• Instructions for the task:
Start the copy at the line holding "Collapse the slide panel with double chevron" and continue it exactly through the last line of the entries, leaving out pictures and anything else.

• Given records:
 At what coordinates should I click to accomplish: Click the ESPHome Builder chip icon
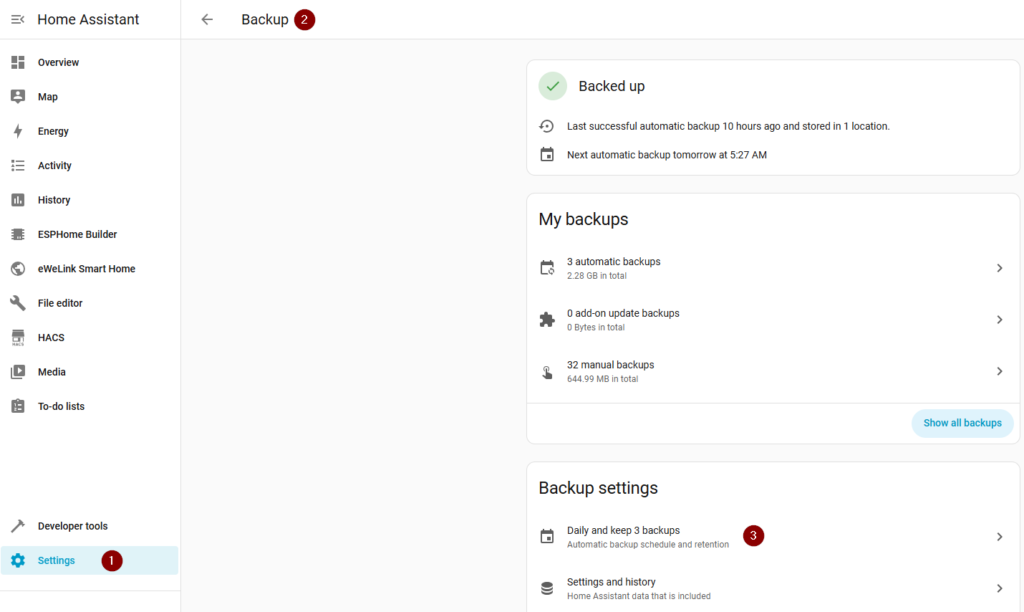(18, 234)
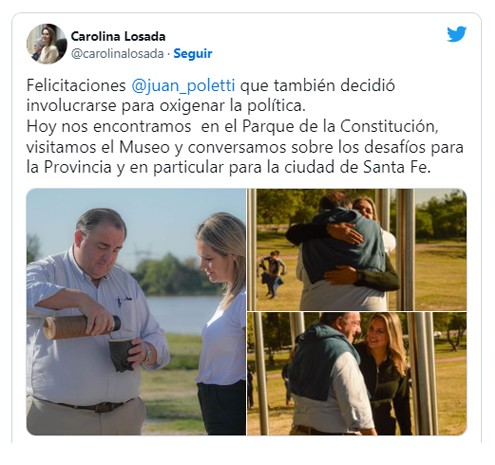
Task: Click the Twitter bird logo icon
Action: 456,34
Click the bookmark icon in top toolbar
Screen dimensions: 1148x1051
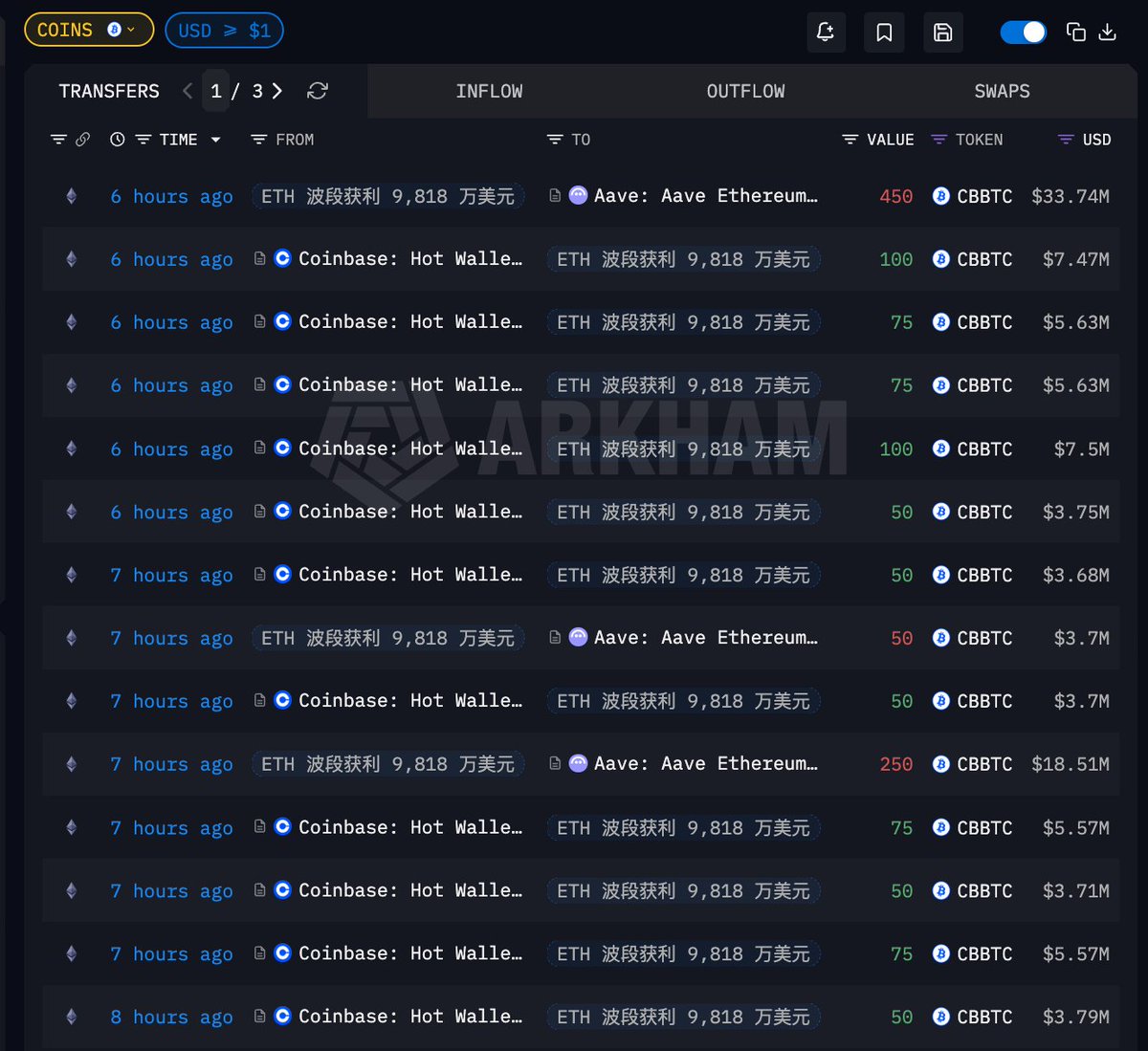(x=884, y=33)
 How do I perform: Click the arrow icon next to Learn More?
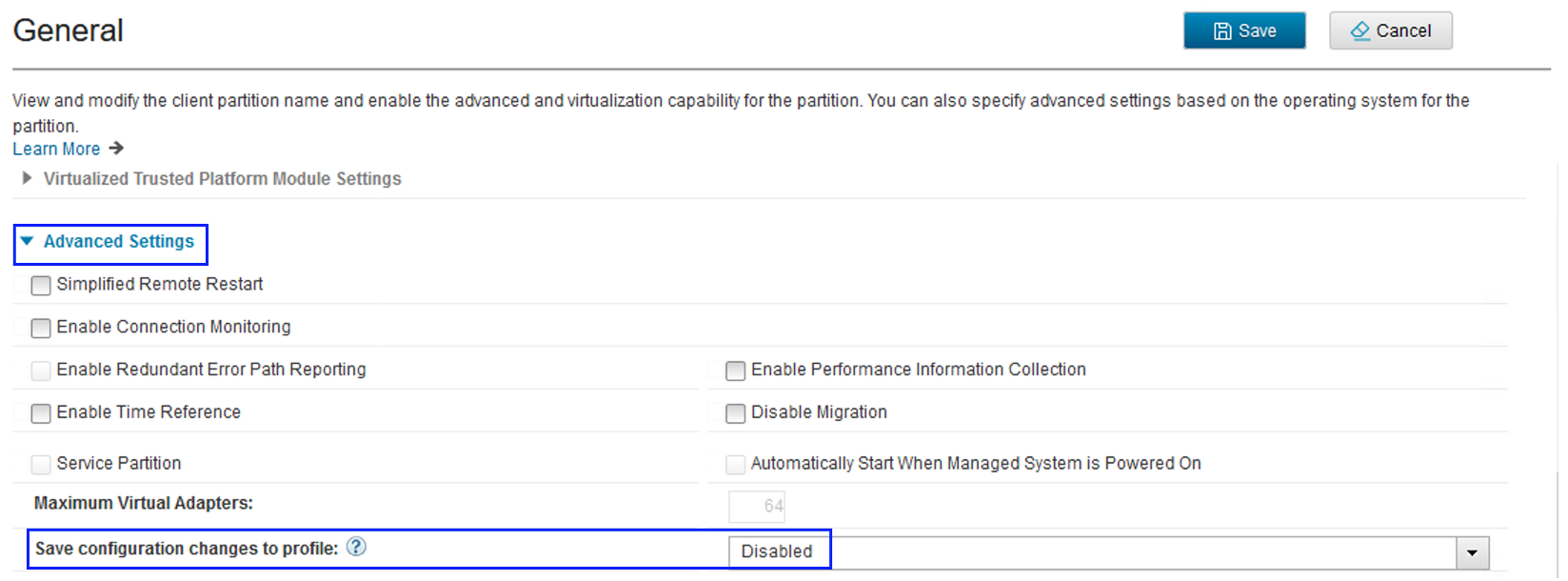(x=116, y=149)
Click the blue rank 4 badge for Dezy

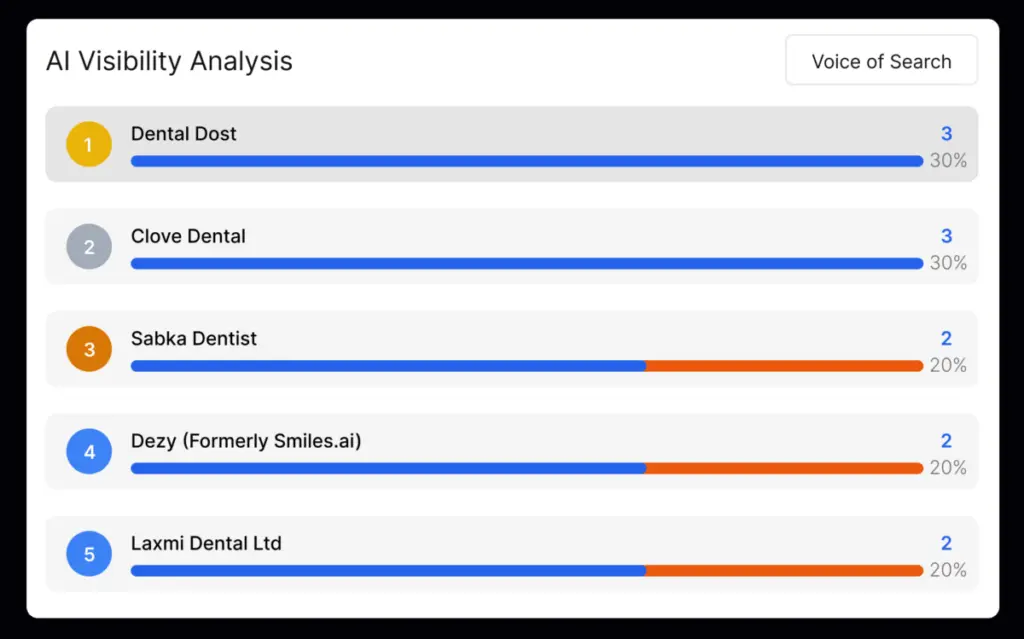tap(89, 451)
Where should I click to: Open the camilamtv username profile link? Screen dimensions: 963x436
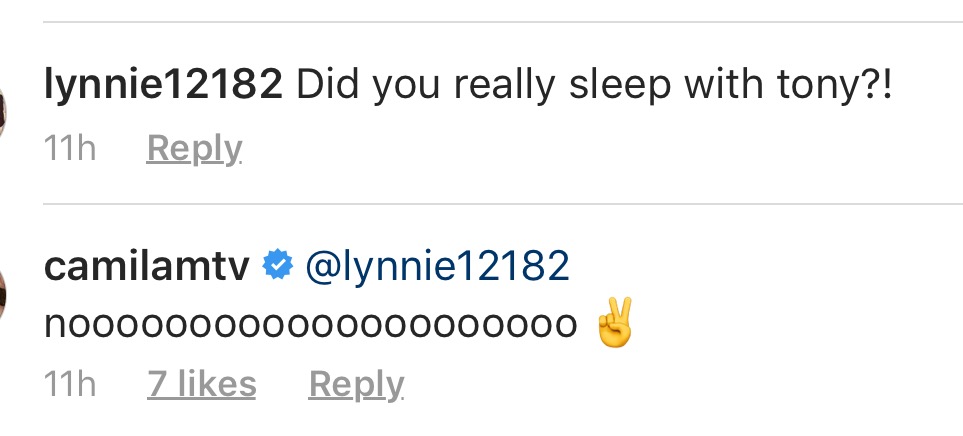coord(147,266)
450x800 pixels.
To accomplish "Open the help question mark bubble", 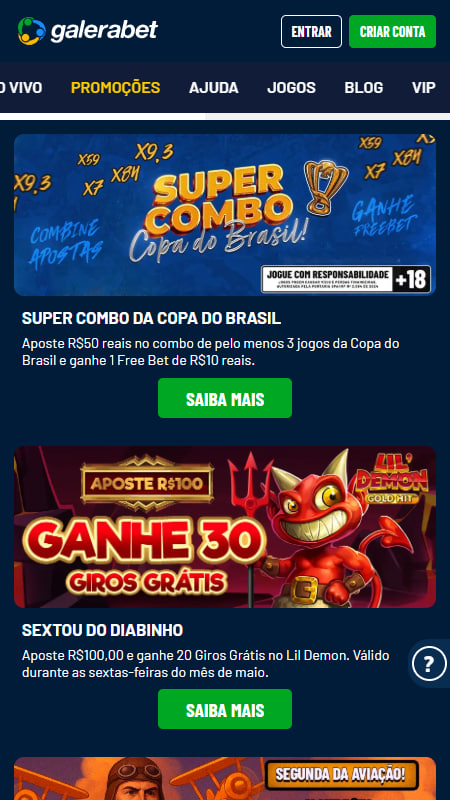I will 429,664.
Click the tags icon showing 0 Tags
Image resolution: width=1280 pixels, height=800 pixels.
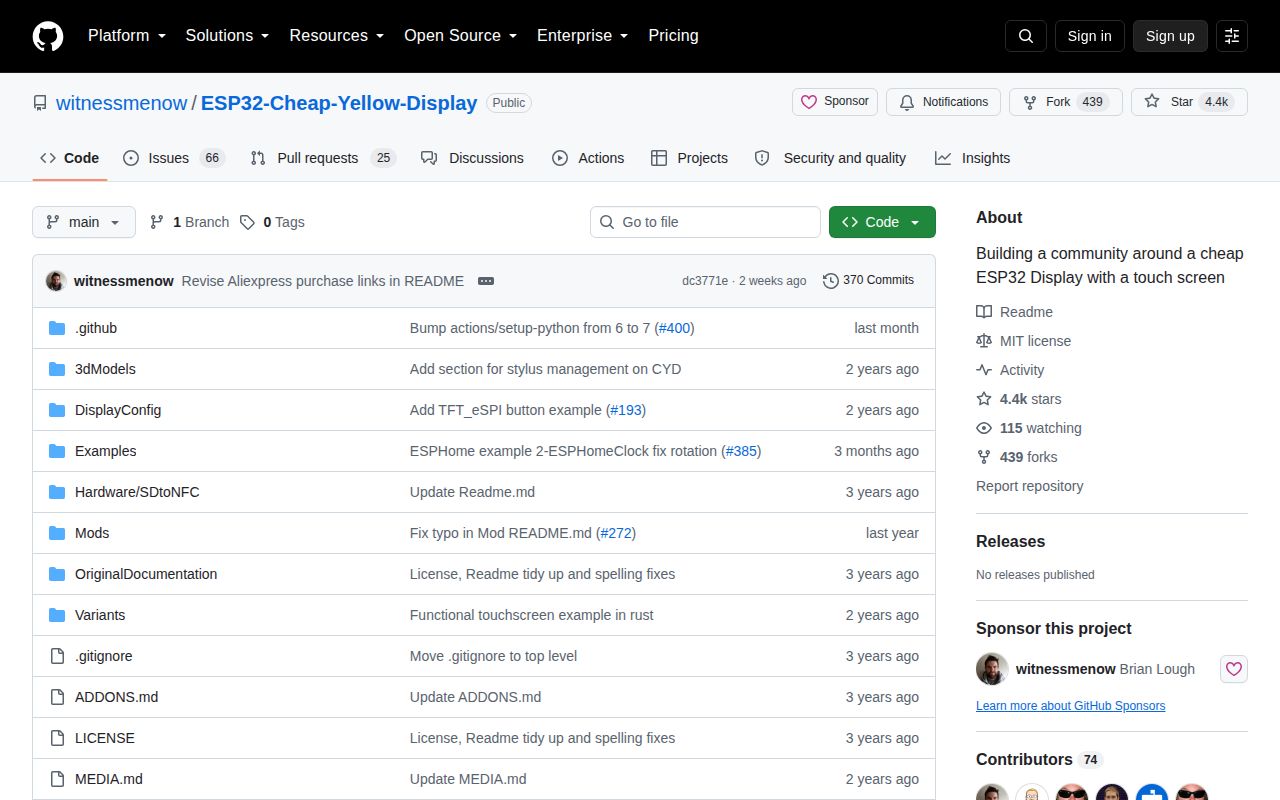(247, 222)

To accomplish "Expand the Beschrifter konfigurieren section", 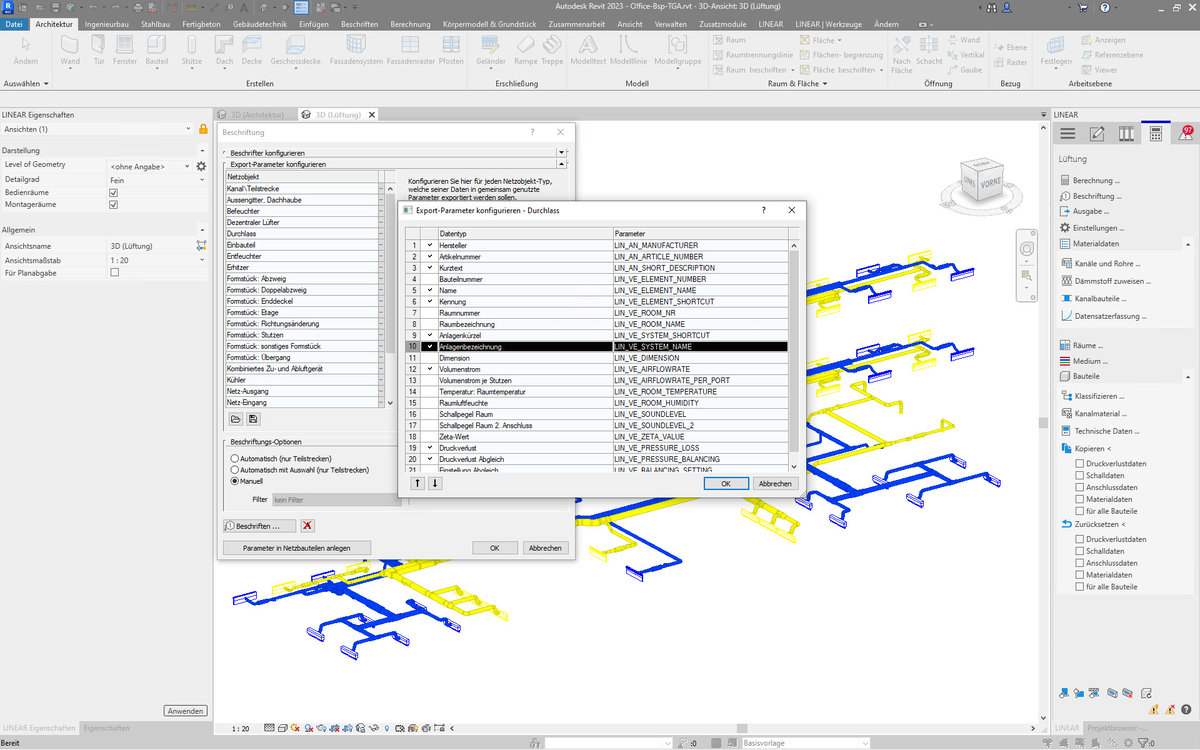I will [561, 152].
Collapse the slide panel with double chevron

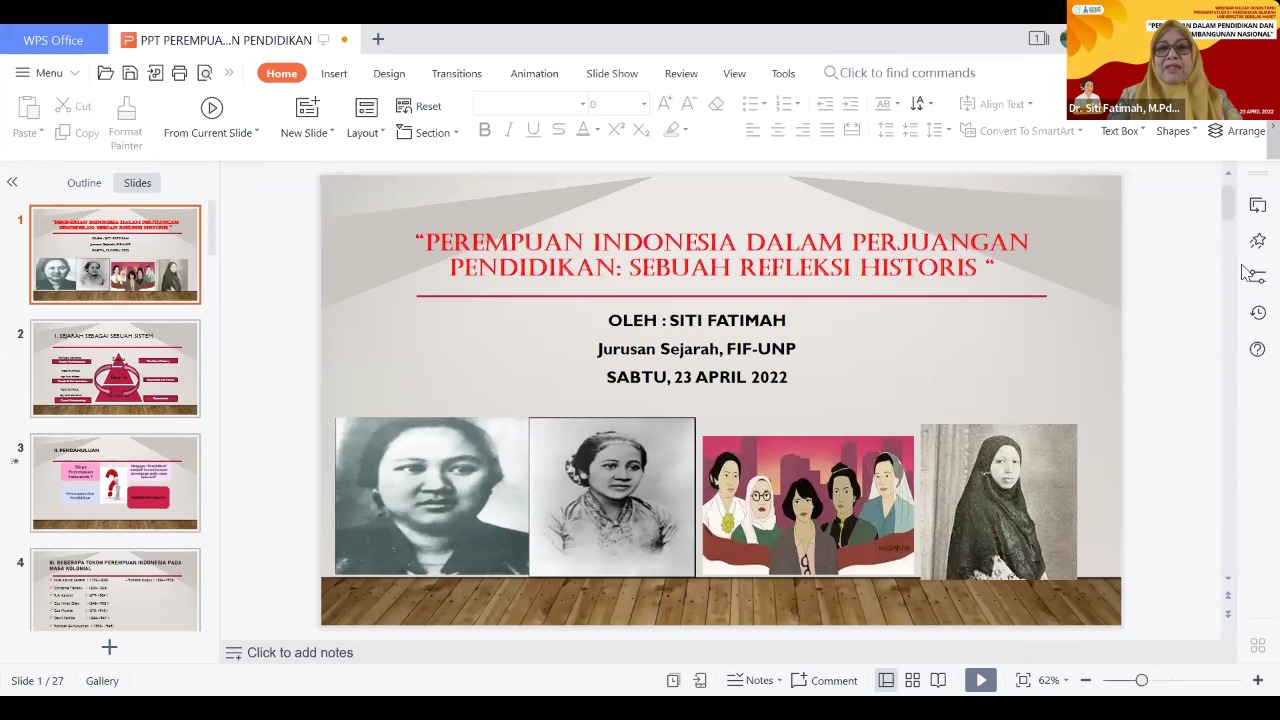12,182
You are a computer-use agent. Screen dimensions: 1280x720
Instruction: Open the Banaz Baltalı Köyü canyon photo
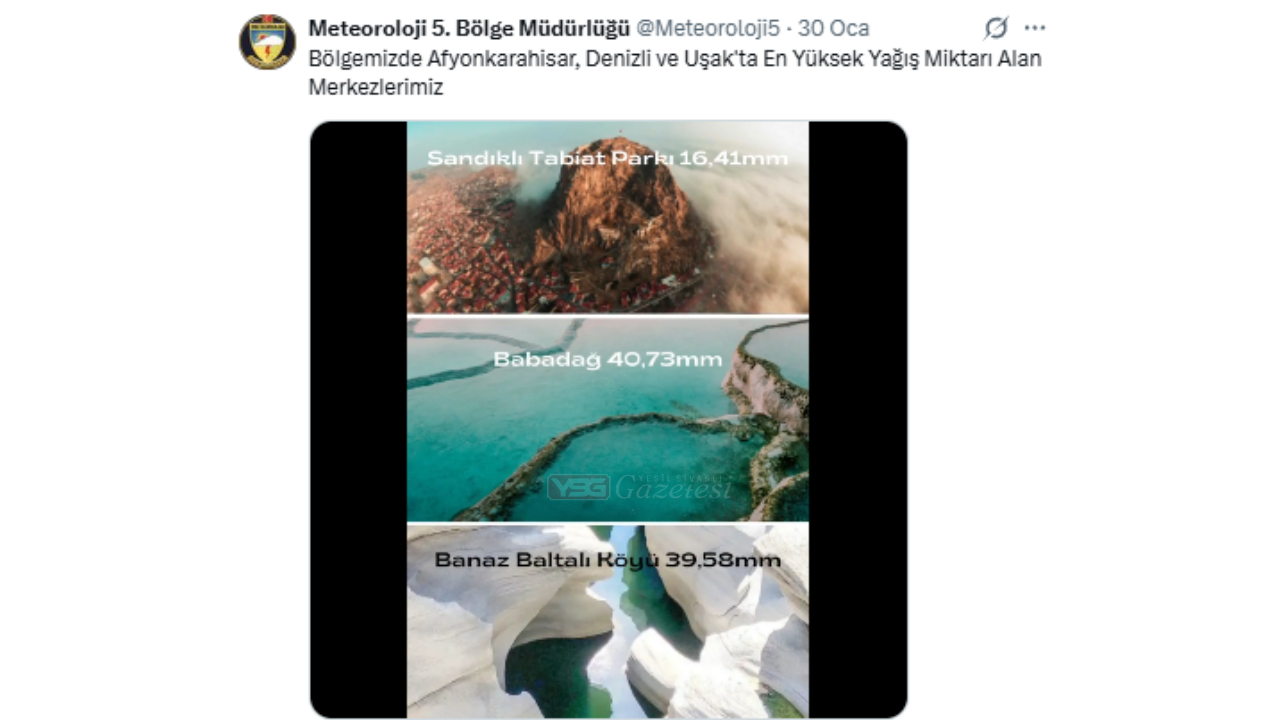coord(607,622)
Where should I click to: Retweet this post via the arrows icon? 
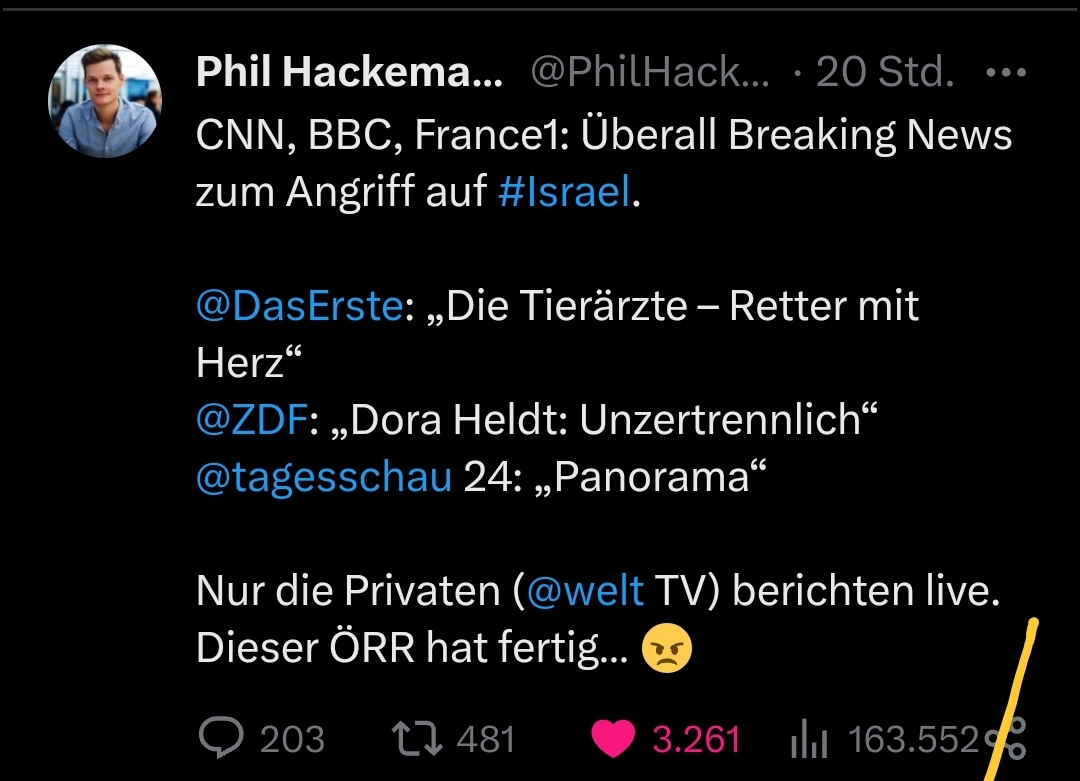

• Solution:
Collapse the slide panel with double chevron

12,182
You are a computer-use agent. Screen dimensions: 1280x720
Instruction: Open the Banaz Baltalı Köyü canyon photo
coord(607,622)
Where should I click to: Retweet this post via the arrows icon? 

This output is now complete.